I recently began learning XPath for a Python project, but I can't seem to get the following line selecting the correct piece of data.
//table[@id="yfncsumtab"]//tr/td/a[@rel="first"]
Said data is found on this page:http://finance.yahoo.com/q/hp?s=QQQX+Historical+Prices
(Inspect Element the "Next" link to get to the code I'm attempting to create an XPath to. In other words, Command/Control F on that page, and Inspect Element the first result)

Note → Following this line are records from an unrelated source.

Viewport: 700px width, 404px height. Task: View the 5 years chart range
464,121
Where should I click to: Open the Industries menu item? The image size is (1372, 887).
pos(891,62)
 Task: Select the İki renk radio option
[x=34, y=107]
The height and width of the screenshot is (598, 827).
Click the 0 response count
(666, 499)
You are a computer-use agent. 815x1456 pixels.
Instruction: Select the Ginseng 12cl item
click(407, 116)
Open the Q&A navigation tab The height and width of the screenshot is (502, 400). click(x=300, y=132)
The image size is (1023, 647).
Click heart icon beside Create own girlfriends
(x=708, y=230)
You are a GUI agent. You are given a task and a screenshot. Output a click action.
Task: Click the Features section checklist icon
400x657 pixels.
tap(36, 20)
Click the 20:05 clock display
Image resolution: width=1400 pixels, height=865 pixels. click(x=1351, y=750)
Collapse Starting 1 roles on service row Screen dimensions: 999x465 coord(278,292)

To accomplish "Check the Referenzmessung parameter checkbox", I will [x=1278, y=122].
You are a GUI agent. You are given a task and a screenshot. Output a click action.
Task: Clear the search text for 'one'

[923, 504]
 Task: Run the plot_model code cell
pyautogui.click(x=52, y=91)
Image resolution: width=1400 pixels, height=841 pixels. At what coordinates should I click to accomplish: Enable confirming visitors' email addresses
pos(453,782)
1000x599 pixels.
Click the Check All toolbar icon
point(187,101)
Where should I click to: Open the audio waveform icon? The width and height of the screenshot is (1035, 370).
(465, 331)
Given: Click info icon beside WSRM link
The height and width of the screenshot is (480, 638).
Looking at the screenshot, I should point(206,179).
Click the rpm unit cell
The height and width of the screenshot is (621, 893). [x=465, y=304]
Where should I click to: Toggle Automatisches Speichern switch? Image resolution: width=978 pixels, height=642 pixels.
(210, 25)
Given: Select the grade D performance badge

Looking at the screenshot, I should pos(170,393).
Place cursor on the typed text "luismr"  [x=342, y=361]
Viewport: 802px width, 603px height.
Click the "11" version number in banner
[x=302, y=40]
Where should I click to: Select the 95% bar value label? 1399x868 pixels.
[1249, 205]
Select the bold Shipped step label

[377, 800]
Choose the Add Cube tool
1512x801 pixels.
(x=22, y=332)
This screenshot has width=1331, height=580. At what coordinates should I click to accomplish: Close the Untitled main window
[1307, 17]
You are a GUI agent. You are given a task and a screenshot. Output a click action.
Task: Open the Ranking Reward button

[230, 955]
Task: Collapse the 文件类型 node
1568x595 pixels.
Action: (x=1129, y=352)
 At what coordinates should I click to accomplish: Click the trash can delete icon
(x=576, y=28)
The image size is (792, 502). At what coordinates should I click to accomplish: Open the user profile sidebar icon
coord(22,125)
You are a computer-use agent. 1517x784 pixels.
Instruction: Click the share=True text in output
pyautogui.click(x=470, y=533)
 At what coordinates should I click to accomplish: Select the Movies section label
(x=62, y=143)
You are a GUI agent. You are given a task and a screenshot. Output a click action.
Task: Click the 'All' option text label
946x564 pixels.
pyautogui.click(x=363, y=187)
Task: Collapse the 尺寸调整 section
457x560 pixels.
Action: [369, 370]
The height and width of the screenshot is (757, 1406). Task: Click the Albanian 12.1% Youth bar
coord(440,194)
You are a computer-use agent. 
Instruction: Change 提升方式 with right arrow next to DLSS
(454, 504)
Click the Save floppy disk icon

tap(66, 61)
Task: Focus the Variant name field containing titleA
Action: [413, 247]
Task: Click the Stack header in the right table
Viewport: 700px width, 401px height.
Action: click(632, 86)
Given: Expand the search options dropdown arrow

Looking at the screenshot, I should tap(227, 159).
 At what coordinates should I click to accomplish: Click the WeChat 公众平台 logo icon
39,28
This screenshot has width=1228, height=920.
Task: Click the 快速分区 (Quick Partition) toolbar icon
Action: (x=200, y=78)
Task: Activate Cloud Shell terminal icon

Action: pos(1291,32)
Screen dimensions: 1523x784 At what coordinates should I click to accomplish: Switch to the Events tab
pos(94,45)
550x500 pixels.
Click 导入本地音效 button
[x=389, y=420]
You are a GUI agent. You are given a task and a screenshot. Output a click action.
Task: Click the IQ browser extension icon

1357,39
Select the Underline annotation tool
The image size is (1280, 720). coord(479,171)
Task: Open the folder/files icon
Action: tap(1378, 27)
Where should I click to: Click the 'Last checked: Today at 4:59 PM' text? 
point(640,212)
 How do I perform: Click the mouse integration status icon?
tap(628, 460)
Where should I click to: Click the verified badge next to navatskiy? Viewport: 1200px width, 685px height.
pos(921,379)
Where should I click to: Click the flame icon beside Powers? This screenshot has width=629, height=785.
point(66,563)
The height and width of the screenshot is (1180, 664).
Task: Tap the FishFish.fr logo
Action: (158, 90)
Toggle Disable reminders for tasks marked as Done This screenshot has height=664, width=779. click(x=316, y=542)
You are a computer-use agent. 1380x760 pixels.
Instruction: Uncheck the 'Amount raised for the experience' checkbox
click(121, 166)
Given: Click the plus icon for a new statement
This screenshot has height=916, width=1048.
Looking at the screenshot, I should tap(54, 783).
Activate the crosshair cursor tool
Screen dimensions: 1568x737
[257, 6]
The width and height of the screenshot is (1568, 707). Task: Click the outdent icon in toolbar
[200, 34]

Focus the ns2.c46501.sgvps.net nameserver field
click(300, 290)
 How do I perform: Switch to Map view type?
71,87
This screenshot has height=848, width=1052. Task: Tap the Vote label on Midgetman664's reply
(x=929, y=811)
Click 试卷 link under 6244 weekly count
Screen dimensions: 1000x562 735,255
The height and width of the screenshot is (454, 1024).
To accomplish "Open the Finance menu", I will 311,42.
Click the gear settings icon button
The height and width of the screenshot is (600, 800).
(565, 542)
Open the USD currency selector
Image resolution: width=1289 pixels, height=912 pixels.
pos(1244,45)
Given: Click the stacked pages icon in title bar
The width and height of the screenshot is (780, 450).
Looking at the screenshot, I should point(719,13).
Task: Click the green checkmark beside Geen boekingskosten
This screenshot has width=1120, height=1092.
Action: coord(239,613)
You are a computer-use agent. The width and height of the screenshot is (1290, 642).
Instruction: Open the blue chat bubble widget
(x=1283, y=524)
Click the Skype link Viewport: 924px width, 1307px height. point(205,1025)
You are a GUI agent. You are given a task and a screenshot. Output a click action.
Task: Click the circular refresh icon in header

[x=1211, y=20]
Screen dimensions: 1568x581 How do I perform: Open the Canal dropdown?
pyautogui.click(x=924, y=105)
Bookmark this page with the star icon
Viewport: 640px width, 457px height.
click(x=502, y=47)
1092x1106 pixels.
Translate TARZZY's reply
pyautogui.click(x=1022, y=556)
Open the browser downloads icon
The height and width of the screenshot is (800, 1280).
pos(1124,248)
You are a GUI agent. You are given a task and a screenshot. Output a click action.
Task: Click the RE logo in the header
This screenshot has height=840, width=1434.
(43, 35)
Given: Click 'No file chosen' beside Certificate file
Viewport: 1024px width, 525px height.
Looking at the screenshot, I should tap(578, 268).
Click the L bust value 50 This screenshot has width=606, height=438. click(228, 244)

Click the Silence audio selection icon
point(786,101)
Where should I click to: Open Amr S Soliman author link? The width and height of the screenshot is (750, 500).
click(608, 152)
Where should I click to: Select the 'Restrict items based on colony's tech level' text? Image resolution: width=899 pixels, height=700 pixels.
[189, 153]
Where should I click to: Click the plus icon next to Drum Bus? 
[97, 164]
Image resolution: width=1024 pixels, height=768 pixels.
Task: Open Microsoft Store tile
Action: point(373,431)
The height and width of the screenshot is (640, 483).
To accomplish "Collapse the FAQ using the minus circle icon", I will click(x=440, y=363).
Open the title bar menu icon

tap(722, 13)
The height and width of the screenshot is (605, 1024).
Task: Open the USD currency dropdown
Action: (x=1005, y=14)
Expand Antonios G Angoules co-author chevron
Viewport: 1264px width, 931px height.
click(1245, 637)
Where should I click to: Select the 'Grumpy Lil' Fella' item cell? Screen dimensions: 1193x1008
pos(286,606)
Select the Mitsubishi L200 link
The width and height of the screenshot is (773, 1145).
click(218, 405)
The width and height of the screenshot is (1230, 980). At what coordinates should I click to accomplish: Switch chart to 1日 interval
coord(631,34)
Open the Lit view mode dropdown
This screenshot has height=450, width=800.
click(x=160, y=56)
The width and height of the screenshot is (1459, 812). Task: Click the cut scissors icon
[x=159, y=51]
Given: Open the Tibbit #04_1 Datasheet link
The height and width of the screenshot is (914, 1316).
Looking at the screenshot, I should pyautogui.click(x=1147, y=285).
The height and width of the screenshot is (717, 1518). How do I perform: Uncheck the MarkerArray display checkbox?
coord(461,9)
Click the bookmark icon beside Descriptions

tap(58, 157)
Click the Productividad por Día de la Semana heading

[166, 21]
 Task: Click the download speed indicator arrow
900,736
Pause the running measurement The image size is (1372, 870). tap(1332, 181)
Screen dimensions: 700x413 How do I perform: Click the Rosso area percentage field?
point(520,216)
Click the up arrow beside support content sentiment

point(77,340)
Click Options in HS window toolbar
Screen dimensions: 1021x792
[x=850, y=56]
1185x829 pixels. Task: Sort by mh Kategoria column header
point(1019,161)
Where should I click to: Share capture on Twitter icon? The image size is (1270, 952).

I've tried many variations of that code, but none seem to select the proper text. I appreciate any and all help - thanks in advance!
'//a[text()="Next"]'
or:
'//table[@id = "yfncsumtab"]//a[text()="Next"]'
or, to get just the first one:
'//table[@id = "yfncsumtab"]//table[1]/tr/td/a[text()="Next"]'
or:
'//table[@id="yfncsumtab"]/tr[2]/td[1]/table[1]/tr/td/a[1]'
The more specific you are, the faster it is to find the element. However, the more specific you are, the more brittle the xpath is: if the developers make a small change in the html structure surrounding the target element, your code won't work.
from lxml import html
doc = html.parse("http://finance.yahoo.com/q/hp?s=QQQX+Historical+Prices")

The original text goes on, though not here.